Lo and his research group had already started to model out a different therapeutic area: orphan diseases. Defined as diseases that affect less than 200,000 individuals in the United States, orphan diseases were consistently overlooked by pharma companies in the era where most blockbusters came from new medicines for common diseases with large patient populations.

This all changed in 1983 when the United States passed the Orphan Drug Act (ODA) into law. Blending a combination of research grants, tax credits, and an expedited regulatory process, the ODA sweetened the pot for drug developers looking to treat these rare diseases.

In addition to the increased commercial viability, both the molecular biology and genomic revolutions dramatically increased the scientific viability of treating these diseases. Around 80% of orphan diseases have a genetic basis. As measuring DNA became cheap and ubiquitous, the number of diseases with a clear molecular explanation exploded.

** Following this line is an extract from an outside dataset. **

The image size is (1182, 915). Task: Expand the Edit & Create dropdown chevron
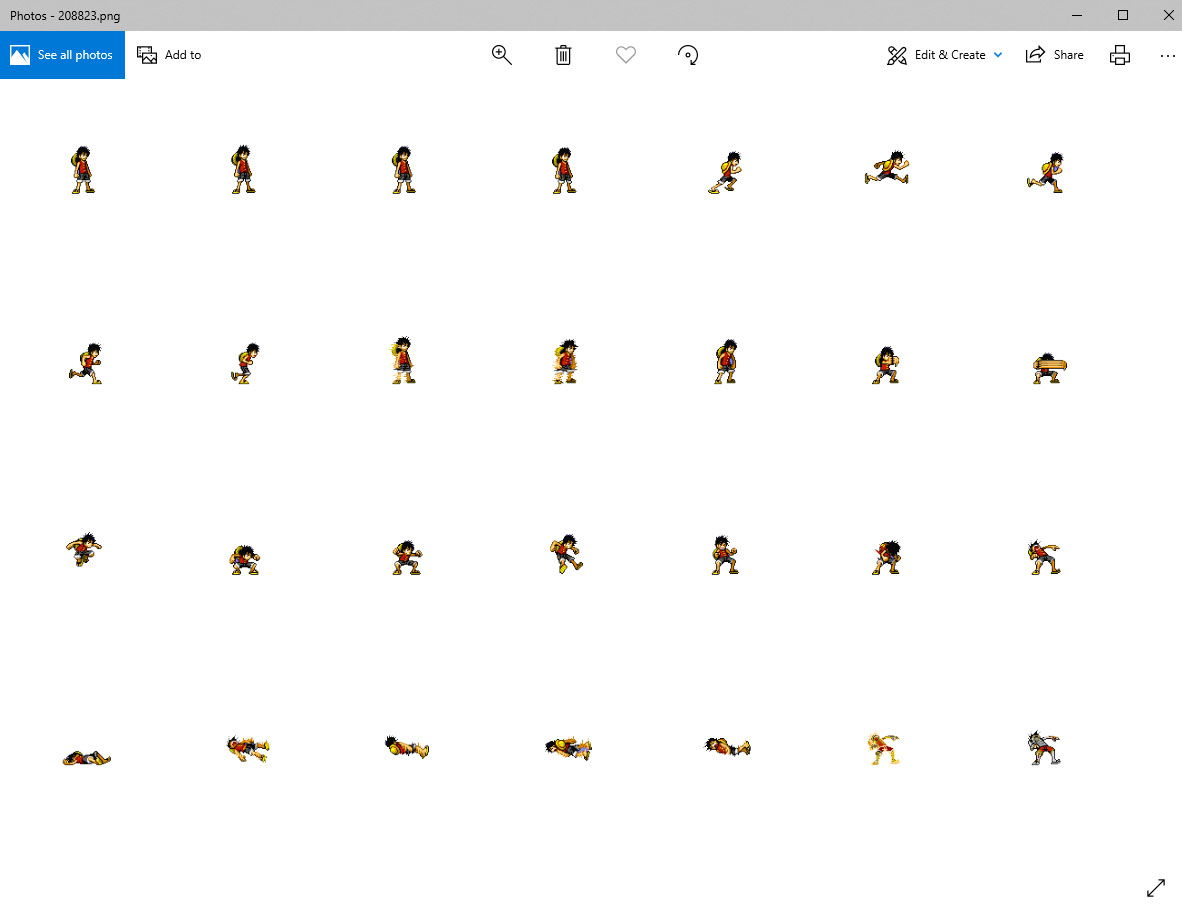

By 2024, the main database tracking genetic diseases had nearly 7,000 entries where the root cause was well understood.

This scientific revolution explains the chart we looked at earlier:

This opportunity was an ideal fit for a portfolio approach for several reasons. In theory, each disease has a distinct underlying mechanism, making each trial much more de-correlated compared to focusing on cancer. Importantly, drugs supported by human genetic evidence have much higher success rates, with Mendelian diseases caused by a single gene having the highest success rates in the entire industry. As Kumar frames it, genomics has turned treating these diseases into an engineering problem, not a science problem.

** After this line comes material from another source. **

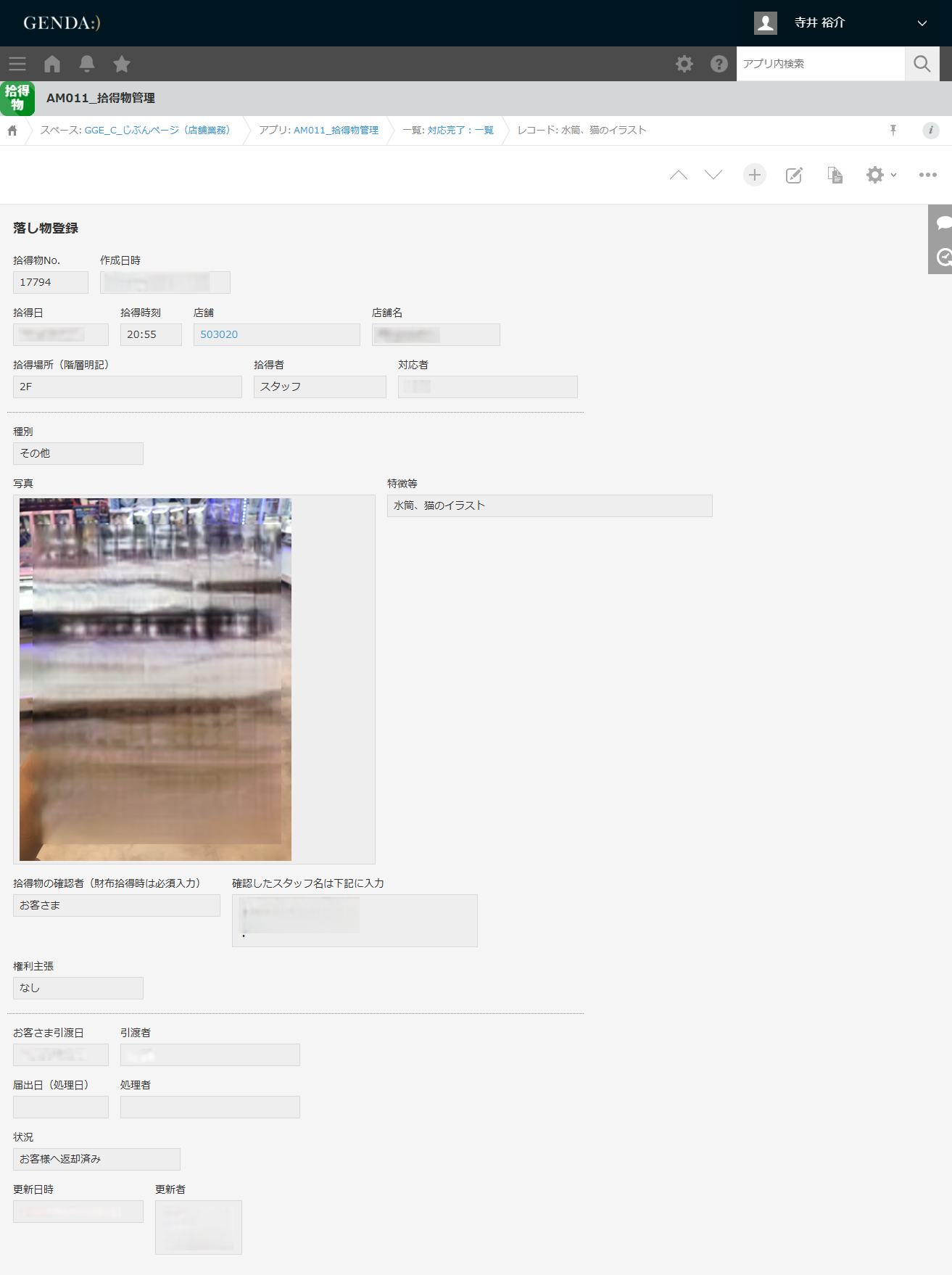Open the help question mark icon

The major bottleneck was attracting enough capital to scale translation for thousands of diseases where each individual program still came with non-trivial risk. It seemed like the perfect proving ground for Lo’s megafund strategy.

This all sounded great—until it made first contact with reality. Building a fund was challenging for a few reasons. First, without a track record, raising enough capital to truly test the portfolio approach would be near impossible. (Even with a track record, ~$15-30B is a lot of money!) Second, it would be difficult to guarantee success in the ten year window typical of funds. Third, and perhaps most importantly, the most talented scientific minds he was recruiting wanted to make medicines—not just invest in them.

As every great entrepreneur does, he quickly iterated.

Instead, Kumar proposed building a company. More specifically, a holding company that owned and operated a portfolio of biotech firms making medicines for specific genetic diseases.

In other words, a hub-and-spoke biotech. This solved a bunch of problems. Now, BridgeBio could scale in a stepwise fashion, building up subsidiaries over time. Much less capital would be needed upfront. But over time, the central holding company could still issue debt because of its diversified portfolio. They could also recruit top talent into the subsidiaries, offering both equity and the freedom to drive progress on their programs.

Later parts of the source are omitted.